ISLAMABAD, June 27: Speakers at a seminar were unanimous that military operations were no solution to the growing unrest and terrorism in Pakistan. They said war against terrorism could only be won when there would be democracy, rule of law and respect to human rights in the country.
The speakers, including leaders of the People’s Party Parliamentarians (PPP), human rights activists and experts, were speaking at a seminar on “Fighting terrorism — promoting democracy”, organised by the PPP here on Tuesday.
“Military dictatorship is also a form of terrorism and the people of Pakistan have been facing it since long,” said PPP president Makhdoom Amin Fahim in his brief speech as a chief guest at the seminar.
Mr Fahim said the PPP condemned terrorism in any part of the world as the party stood for peace and harmony. He said the PPP was committed to fighting against terrorism. “We don’t want terrorism of guns, we don’t want terrorism of generals and we don’t want the general (Musharraf) to get elected from the same parliament again,” Mr Fahim concluded.
Earlier, speaking on the occasion, PPP information secretary Sherry Rehman said there was no military solution to the growing unrest and non-state terrorism in Pakistan’s tribal areas. She said the Taliban had not only re-grouped in big numbers in the tribal border towns of Chaman and Khost, but were now in control of several areas in the tribal belt and the NWFP.
She said not only that the three-year operation in tribal areas had failed to flush out terrorists, it had on the contrary given Taliban sanctuaries and the climate to build support among locals, recruit cross-border sepoys and paralyse government.
Ms Rehman said the disappearance and murder of Fata journalist Hayatullah Khan was one of the most gruesome examples of the anarchy that prevailed in the region, and the extent to which the government was helpless in providing protection to its people.
The PPP information secretary said the people in Wana were living in constant fear and suffering under a reign of terror unleashed by both the military and the ‘militants.’ She regretted that the regime was refusing to find a political solution and continued to regard the Army as the panacea for all problems, including terrorism.

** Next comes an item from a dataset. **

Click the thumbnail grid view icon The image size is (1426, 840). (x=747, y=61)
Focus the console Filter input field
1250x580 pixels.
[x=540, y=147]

The army, she said, resolved all problems through the use of force, rather than through conflict resolution. “This kind of authoritarianism is hardly conducive for the eradication of terrorism from the region,” she added. She said democracy was needed in complex and unevenly developed states whose ties to the world should be stronger and more varied than those crafted by their armies. “The spate of cases of corruption and poor governance that have been reported since October 1999 shows that in the absence of neutral judiciary and accountability, the Musharraf regime continues to abuse its power that it mainly draws from being a ‘frontline ally’ in the terror war,” she said.
She asked: “How can a corrupt, non-accountable and undemocratic government fight terrorism when its own legitimacy is questionable? Because it enjoys little representation among the masses, this government is fighting a terror war that has little or no support among ordinary people,” she said. She was of the view that military operations against terrorists should be undertaken only after exhausting political means to decommission militant-terrorist groups.